Hiçbir yer Allah’ın evi diye belirlenemez. İsa bir dul kadınla konuşurken: Allah’a tapınılması gereken yerin ne Kudüs’de (Yeruşalim), ne de başka bir yerde olacağını söyledi. O: “Fakat gerçekten tapınanların Allah’a ruhta ve hakikatte tapınmalarını ve Allah’ın kendine böyle tapınanları aradığını” belirtti, belli bir yer söylemedi. (Yuhanna 4:21-.24)
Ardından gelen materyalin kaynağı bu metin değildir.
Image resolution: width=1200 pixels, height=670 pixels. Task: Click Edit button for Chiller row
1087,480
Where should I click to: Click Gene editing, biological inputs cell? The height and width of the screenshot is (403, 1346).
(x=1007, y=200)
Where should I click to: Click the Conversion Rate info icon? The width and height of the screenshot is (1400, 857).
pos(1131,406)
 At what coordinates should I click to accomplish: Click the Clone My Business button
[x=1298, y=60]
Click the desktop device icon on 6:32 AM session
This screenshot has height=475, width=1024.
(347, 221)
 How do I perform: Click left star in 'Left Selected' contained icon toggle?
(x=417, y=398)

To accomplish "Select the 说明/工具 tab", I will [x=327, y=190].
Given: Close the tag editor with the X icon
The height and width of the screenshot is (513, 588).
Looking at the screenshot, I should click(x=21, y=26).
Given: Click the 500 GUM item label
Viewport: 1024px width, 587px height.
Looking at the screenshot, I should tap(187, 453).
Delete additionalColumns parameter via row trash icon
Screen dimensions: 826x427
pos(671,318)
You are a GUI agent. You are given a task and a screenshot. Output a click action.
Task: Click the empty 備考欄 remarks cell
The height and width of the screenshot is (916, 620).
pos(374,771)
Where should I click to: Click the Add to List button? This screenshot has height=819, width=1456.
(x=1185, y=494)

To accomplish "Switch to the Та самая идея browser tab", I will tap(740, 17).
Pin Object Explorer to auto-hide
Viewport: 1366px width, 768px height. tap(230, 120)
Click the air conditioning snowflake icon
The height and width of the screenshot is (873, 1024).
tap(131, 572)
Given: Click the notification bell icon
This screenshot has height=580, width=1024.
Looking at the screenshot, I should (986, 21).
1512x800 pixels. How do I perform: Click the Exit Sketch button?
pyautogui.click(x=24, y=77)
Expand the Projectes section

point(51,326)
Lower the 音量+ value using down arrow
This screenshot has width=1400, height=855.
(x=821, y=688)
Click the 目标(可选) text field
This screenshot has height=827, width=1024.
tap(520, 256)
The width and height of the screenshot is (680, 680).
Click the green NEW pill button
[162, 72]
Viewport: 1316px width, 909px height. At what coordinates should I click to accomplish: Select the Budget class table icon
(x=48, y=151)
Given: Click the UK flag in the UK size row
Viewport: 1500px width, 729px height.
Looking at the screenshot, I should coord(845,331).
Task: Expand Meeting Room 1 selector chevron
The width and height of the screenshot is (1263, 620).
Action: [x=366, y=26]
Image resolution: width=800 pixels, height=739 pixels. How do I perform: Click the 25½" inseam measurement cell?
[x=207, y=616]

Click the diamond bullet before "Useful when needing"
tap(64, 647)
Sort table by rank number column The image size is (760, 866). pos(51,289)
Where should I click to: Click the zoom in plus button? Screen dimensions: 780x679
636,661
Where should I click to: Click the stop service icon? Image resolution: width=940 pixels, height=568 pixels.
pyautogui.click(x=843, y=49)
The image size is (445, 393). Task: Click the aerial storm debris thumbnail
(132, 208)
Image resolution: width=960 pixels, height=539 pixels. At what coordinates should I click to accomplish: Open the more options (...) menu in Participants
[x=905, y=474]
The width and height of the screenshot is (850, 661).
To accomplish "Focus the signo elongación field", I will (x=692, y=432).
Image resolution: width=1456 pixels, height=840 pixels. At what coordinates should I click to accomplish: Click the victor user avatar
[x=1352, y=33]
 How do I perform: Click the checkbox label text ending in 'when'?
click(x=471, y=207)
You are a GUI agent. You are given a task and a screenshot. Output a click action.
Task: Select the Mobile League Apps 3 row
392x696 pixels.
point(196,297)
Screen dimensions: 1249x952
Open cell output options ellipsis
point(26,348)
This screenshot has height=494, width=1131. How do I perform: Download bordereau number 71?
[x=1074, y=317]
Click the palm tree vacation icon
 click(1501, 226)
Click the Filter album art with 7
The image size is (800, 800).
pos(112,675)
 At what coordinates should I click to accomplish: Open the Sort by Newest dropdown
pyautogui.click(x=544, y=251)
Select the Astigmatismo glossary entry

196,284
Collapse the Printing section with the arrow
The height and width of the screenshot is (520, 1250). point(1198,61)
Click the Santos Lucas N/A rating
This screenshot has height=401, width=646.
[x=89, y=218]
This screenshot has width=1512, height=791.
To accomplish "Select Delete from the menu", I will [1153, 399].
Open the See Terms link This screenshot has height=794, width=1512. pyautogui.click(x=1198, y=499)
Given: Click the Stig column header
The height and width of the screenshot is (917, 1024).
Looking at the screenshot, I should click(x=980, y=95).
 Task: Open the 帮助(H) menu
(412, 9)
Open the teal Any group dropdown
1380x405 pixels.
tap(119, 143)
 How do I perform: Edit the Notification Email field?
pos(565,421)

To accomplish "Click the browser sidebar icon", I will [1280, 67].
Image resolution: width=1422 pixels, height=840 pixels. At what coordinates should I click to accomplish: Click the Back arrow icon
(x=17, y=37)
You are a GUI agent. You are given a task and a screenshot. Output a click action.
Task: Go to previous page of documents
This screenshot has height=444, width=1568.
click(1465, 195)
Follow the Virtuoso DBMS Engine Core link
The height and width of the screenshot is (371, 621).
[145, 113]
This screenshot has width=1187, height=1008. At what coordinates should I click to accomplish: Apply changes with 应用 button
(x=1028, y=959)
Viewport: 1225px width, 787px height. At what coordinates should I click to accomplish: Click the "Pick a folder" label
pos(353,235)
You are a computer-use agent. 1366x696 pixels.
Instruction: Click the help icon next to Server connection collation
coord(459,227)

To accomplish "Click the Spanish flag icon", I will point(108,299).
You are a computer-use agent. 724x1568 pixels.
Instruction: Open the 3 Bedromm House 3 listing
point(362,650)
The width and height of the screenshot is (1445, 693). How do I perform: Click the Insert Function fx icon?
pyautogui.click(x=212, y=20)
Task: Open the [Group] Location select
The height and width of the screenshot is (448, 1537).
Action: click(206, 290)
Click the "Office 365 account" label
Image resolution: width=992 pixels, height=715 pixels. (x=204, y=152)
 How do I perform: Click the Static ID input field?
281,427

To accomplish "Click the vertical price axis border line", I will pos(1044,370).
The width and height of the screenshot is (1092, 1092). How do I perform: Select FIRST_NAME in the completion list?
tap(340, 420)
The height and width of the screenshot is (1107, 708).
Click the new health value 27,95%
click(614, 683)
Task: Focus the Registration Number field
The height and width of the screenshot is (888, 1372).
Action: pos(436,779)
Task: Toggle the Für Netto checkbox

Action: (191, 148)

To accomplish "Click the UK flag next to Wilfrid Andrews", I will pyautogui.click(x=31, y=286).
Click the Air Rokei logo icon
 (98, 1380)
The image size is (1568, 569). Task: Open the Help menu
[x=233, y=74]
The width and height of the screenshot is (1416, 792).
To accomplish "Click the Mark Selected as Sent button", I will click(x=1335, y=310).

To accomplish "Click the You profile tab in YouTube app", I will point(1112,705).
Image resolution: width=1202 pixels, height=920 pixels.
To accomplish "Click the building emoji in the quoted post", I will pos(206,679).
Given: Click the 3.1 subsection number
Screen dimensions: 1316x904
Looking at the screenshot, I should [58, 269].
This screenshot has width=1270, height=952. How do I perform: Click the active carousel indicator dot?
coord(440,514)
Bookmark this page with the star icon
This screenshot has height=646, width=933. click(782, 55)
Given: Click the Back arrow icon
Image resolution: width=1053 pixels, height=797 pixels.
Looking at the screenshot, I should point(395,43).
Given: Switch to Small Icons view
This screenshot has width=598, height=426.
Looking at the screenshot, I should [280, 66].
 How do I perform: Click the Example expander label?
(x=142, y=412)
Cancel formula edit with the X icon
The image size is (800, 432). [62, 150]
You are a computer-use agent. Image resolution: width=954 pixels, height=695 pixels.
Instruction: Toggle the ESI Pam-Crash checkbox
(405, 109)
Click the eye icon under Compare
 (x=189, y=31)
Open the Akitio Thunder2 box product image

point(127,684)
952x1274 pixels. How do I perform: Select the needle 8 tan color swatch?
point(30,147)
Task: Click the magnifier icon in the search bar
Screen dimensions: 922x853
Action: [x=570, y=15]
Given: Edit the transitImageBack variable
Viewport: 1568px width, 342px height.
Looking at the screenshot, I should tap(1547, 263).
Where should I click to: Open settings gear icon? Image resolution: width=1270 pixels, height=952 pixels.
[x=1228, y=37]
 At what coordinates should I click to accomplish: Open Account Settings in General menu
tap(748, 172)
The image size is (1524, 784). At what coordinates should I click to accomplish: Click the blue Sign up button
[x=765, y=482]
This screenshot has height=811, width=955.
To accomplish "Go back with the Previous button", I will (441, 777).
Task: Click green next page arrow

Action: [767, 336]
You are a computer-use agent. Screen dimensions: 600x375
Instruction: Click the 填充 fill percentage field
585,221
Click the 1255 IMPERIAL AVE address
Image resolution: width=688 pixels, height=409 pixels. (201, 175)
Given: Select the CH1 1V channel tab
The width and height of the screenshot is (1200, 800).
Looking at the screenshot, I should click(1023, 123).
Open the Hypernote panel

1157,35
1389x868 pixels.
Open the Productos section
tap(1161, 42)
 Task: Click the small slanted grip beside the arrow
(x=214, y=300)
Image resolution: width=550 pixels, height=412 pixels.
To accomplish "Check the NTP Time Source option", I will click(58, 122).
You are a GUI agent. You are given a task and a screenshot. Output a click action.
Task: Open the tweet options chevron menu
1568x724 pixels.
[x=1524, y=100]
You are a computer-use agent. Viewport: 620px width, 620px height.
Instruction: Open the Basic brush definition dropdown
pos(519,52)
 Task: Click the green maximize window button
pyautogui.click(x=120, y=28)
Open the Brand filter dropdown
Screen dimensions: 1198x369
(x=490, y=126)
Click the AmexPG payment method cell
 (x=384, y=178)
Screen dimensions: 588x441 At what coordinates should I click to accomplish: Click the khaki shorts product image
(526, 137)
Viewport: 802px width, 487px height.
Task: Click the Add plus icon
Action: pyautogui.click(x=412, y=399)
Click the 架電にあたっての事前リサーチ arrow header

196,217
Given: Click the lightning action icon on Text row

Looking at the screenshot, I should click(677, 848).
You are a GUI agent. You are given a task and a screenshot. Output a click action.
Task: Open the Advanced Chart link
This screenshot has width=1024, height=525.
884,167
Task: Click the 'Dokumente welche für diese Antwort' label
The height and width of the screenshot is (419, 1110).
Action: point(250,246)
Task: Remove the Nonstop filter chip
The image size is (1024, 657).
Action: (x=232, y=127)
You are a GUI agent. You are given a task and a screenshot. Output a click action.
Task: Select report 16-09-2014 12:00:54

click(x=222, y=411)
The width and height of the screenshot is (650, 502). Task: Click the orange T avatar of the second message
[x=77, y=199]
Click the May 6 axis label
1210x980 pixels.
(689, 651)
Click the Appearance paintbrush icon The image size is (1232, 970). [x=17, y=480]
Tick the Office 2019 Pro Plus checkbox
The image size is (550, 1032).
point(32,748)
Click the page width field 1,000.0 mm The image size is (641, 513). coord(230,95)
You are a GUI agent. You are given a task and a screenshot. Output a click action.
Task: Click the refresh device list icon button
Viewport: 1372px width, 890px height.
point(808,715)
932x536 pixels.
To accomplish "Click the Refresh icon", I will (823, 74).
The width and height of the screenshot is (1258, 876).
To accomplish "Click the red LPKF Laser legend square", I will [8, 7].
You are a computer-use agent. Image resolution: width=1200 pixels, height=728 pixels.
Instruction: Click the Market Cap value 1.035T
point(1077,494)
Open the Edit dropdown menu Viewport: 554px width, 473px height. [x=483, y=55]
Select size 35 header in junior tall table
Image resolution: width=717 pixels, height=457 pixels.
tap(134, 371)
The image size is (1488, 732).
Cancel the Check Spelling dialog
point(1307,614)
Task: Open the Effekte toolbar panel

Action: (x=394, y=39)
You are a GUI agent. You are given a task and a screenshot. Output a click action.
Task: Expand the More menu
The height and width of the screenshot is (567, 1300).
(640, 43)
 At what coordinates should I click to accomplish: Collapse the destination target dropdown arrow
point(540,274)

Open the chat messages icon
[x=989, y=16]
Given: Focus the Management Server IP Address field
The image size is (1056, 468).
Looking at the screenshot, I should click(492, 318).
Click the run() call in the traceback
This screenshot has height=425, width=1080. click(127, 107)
Bu konuyla ilgili Allah’tan aldığı ilhamla, resul Pavlus da ilginç hakikatleri dile getirdi. 2.Korintoslular Bap 6:16 da : “...biz hay olan Allah’ın mabediyiz; nitekim Allah demiştir  ‘aralarında oturacağım ve yürüyeceğim; ve onların Allah’ı olacağım, ve onlar bana kavm olacaklar’ ”. Bu yazılanlarda Allah ille de şurada olun, bu yerde durun, bana kulluk etmeniz için buraya ya da şuraya ait olun demiyor. Fakat tam tersine, bütün o yerlerden çıkmamız için Allah emrediyor ve aynen şöyle diyor: “Onların ortasından çıkın ve ayrılın. Murdara dokunmayın, Ben sizi kabul edeceğim” (2. Korintoslular 6:17) diyerek, hatta garanti veriyor. Demek ki Allah yaşantımızla, işlerimizle, yürek tutumumuzla, zihnimizden geçenler ile kendisine makbul bir ev gibi olmamızı istiyor. Yani bizzat biz, kendimiz Allah’ın aradığı evin özelliklerine sahip olmalıyız. Allah taş duvarlar, binalar, yapılar, kuruluşlarla organize edilmiş olmaktan ziyade, bizzat şahsen, tek tek bizlere dikkat edip önem veriyor. Şunu da muhakkak vurgulamak istiyorum: Allah birliğe karşı olan bir Allah değildir. Fakat birliğe muhtaç olan bir Allah ise hiç değildir. O’nun iradesine göre olan her şey O’nun makbulüdür. Fakat her türlü işleri ve öğretileriyle Allah’a karşı olan bu, “birlik” adı altındaki dinler, “bizsiz hiçbir şey olmaz” diye düşünüyorlar ise de, yazılarım ile onların korkunç bir yanılgıya düştüklerini vurgulamaya çalışacağım. Kendilerinden önce onların kardeşleri İsrailliler de böyle düşünmüşlerdi! Onların Allah’tan gördükleri tepkileri ve sonuçlarını Mukaddes Kitapta ve Kuranda okuyoruz. Zamanımızdakiler de başka bir karşılığa layık sayılmayacaktır.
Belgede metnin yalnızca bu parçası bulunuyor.